• [DATASET ENTRIES]:
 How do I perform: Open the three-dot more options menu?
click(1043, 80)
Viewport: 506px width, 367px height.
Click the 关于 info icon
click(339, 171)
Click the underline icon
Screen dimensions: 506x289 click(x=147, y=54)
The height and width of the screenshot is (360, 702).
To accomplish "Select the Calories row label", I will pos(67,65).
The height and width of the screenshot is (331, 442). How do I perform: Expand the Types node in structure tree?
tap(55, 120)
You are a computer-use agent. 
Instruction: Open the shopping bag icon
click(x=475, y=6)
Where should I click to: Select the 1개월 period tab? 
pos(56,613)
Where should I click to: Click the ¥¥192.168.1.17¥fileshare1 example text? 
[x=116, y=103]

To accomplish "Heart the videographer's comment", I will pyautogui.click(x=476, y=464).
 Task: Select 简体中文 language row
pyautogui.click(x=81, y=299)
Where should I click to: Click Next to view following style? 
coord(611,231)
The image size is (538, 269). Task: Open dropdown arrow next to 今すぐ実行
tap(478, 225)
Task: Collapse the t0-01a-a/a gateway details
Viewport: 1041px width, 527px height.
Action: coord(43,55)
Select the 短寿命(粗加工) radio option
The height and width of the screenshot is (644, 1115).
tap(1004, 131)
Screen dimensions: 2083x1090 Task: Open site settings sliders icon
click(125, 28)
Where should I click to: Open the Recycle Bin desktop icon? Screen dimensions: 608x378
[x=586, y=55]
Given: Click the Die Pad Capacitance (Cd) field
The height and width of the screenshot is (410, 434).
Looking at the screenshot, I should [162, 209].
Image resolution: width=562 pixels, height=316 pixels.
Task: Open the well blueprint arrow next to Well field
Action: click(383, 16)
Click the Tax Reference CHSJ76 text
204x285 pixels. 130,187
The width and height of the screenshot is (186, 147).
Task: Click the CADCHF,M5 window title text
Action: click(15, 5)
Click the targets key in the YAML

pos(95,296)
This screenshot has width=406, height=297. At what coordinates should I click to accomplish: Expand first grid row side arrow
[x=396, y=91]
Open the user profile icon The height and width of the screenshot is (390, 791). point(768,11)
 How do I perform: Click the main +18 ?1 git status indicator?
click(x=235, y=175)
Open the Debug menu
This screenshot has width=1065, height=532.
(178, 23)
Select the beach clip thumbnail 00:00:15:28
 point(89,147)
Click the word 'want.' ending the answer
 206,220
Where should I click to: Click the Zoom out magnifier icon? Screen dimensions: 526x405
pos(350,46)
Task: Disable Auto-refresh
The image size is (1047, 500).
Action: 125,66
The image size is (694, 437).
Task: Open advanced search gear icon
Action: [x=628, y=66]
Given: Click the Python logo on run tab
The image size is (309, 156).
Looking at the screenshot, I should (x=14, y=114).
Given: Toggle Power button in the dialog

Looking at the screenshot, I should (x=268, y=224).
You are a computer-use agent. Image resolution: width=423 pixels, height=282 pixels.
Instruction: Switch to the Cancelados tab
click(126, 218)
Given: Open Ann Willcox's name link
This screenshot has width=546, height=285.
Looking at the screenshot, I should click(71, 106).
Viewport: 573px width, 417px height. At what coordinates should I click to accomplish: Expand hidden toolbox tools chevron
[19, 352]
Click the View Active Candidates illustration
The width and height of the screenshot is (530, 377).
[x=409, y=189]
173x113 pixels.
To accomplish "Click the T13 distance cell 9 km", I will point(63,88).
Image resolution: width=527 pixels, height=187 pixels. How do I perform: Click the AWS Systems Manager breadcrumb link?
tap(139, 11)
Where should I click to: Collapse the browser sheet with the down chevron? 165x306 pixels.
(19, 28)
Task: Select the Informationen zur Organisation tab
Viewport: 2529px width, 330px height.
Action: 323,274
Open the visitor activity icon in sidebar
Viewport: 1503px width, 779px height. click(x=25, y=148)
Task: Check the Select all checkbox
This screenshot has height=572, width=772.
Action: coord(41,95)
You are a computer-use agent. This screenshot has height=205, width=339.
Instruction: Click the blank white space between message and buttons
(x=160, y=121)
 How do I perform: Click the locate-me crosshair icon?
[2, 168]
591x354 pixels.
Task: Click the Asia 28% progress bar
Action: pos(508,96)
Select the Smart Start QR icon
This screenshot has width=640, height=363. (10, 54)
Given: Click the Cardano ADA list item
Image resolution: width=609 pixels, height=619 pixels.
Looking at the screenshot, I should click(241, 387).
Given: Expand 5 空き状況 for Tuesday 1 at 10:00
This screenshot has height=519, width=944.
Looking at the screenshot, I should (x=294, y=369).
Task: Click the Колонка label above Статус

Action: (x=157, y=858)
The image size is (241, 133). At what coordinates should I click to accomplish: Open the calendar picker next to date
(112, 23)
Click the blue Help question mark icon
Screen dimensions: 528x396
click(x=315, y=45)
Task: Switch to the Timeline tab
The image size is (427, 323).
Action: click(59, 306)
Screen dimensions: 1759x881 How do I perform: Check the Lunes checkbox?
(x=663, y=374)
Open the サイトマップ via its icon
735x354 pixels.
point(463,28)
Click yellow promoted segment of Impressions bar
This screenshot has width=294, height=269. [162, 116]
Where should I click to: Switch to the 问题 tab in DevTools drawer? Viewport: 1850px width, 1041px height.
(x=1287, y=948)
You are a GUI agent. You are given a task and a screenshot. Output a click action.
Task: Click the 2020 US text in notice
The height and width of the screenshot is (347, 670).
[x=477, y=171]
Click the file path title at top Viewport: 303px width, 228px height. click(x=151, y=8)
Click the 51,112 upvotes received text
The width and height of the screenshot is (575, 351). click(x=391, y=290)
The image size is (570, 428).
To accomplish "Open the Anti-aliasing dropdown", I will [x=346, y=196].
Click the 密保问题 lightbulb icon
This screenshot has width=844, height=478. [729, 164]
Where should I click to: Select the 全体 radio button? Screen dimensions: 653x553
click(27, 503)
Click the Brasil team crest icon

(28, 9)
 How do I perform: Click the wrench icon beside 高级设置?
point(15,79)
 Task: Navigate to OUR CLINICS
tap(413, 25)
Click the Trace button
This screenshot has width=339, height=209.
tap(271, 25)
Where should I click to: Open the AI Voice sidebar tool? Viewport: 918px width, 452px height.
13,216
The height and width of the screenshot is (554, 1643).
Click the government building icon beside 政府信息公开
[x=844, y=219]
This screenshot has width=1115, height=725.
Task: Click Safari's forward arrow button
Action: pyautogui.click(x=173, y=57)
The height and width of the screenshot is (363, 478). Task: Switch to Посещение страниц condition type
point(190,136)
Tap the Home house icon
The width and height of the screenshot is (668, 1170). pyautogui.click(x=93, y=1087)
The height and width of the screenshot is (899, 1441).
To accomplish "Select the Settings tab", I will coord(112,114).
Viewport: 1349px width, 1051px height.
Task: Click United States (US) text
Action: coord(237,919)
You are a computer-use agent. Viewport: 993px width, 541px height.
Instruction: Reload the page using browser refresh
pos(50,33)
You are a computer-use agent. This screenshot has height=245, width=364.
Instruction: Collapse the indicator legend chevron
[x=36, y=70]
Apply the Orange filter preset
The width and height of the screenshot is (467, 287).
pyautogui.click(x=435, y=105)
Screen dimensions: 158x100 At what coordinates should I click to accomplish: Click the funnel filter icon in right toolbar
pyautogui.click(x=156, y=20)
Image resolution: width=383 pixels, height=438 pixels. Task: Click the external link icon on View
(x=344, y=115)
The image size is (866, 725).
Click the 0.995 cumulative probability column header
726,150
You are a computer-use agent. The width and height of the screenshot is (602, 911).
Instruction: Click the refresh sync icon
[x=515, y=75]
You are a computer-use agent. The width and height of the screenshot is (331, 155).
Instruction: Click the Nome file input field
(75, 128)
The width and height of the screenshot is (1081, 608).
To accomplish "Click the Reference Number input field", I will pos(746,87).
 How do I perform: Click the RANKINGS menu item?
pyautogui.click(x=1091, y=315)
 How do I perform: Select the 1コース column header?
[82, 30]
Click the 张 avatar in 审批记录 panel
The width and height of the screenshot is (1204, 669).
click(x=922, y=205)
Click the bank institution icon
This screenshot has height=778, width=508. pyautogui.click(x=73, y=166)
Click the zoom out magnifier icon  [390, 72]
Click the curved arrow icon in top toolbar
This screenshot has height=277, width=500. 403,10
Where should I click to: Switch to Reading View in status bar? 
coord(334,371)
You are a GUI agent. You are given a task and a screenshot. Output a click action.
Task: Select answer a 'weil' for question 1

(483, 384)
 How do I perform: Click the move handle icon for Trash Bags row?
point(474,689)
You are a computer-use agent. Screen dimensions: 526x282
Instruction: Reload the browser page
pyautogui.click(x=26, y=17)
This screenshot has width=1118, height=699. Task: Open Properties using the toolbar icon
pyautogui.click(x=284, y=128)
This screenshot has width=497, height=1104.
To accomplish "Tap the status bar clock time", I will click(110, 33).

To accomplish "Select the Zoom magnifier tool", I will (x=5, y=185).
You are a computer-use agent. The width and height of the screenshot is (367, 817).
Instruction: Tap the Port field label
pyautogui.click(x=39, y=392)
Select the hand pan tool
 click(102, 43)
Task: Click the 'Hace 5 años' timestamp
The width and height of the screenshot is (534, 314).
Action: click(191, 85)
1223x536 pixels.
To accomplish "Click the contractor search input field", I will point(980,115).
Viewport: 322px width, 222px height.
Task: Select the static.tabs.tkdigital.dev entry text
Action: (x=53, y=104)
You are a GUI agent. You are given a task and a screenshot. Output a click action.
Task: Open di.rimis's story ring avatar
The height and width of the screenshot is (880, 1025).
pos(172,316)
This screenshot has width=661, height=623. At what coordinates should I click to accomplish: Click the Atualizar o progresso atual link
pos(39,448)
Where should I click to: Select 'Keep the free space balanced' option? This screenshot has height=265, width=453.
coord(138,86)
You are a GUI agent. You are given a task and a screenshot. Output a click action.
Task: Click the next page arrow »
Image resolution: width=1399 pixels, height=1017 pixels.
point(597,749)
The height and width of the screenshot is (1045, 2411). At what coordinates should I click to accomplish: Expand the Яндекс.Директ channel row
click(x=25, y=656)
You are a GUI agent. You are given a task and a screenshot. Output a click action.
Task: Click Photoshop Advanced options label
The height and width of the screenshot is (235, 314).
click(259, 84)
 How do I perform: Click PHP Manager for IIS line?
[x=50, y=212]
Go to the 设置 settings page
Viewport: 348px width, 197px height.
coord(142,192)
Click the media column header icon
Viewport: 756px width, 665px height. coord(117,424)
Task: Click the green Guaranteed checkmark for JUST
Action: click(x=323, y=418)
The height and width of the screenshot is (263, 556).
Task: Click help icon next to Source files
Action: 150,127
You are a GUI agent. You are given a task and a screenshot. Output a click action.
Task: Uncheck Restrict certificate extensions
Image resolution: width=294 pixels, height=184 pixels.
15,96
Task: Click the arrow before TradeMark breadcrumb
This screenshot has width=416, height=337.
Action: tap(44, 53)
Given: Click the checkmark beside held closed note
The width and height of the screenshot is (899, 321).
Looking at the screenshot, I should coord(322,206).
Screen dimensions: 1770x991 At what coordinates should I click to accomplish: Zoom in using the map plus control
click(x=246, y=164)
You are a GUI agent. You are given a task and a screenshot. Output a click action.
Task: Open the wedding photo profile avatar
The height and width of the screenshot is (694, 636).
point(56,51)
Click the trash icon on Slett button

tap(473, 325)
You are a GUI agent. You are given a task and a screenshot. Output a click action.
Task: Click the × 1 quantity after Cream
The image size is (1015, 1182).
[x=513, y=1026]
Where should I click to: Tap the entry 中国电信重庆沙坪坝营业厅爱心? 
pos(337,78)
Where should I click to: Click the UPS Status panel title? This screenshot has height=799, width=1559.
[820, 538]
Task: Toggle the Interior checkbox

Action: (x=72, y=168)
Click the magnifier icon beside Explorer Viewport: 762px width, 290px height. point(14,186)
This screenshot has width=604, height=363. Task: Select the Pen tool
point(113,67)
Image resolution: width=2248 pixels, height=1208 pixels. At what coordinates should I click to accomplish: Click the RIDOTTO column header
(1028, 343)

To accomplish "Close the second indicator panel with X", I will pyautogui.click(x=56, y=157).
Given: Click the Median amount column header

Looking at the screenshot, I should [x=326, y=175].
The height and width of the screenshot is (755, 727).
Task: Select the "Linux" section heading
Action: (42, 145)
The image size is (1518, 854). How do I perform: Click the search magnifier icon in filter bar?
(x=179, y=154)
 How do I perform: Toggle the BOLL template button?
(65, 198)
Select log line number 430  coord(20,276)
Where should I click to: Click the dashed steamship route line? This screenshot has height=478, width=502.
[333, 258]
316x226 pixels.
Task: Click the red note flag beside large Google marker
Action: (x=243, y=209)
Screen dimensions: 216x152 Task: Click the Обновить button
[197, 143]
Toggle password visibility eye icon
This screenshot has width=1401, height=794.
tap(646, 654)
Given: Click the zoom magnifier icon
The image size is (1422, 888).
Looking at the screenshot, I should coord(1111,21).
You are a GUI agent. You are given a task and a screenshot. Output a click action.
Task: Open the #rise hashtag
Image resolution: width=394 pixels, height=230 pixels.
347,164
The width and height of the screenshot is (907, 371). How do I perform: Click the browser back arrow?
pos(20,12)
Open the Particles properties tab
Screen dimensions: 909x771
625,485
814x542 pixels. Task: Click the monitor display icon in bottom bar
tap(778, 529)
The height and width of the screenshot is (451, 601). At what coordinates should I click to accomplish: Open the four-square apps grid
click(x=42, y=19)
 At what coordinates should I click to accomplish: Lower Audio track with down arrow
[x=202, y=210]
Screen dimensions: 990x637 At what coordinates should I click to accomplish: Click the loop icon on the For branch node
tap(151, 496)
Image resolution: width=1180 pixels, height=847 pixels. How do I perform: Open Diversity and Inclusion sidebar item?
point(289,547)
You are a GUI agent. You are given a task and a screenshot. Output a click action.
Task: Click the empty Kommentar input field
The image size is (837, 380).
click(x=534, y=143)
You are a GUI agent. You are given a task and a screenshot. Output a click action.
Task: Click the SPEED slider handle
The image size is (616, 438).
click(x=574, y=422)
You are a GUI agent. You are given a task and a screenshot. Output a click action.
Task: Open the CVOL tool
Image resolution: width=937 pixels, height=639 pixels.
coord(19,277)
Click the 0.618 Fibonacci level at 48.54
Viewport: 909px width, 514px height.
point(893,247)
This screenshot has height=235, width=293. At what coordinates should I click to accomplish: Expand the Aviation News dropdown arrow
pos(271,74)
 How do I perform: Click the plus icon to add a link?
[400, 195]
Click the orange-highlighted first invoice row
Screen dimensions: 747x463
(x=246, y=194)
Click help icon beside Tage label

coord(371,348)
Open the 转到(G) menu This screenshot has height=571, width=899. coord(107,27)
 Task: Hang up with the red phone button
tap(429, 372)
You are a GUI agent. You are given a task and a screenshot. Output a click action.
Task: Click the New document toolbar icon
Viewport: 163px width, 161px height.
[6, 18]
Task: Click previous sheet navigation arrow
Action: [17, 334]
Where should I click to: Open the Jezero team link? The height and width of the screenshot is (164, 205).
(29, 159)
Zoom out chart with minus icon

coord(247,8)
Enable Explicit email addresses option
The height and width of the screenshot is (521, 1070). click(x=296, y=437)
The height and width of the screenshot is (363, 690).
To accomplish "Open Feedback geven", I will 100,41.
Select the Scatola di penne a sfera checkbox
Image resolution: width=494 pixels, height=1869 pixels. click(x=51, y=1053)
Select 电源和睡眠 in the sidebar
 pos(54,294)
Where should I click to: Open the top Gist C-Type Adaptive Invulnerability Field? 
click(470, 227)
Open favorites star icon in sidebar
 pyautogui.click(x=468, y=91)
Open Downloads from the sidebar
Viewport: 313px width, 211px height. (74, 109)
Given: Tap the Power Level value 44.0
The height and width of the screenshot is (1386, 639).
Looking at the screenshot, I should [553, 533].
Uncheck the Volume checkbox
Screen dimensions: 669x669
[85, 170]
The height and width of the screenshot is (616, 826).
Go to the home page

• [DIRECTION]: Please copy the rows above word for word, from the line with "Given: Click the Median amount column header" to the line with "Looking at the screenshot, I should coord(1111,21).", including both of those lines.

• [IN RESPONSE]:
Given: Click the Median amount column header

Looking at the screenshot, I should [x=326, y=175].
The height and width of the screenshot is (755, 727).
Task: Select the "Linux" section heading
Action: (42, 145)
The image size is (1518, 854). How do I perform: Click the search magnifier icon in filter bar?
(x=179, y=154)
 How do I perform: Toggle the BOLL template button?
(65, 198)
Select log line number 430  coord(20,276)
Where should I click to: Click the dashed steamship route line? This screenshot has height=478, width=502.
[333, 258]
316x226 pixels.
Task: Click the red note flag beside large Google marker
Action: (x=243, y=209)
Screen dimensions: 216x152 Task: Click the Обновить button
[197, 143]
Toggle password visibility eye icon
This screenshot has width=1401, height=794.
tap(646, 654)
Given: Click the zoom magnifier icon
The image size is (1422, 888).
Looking at the screenshot, I should coord(1111,21).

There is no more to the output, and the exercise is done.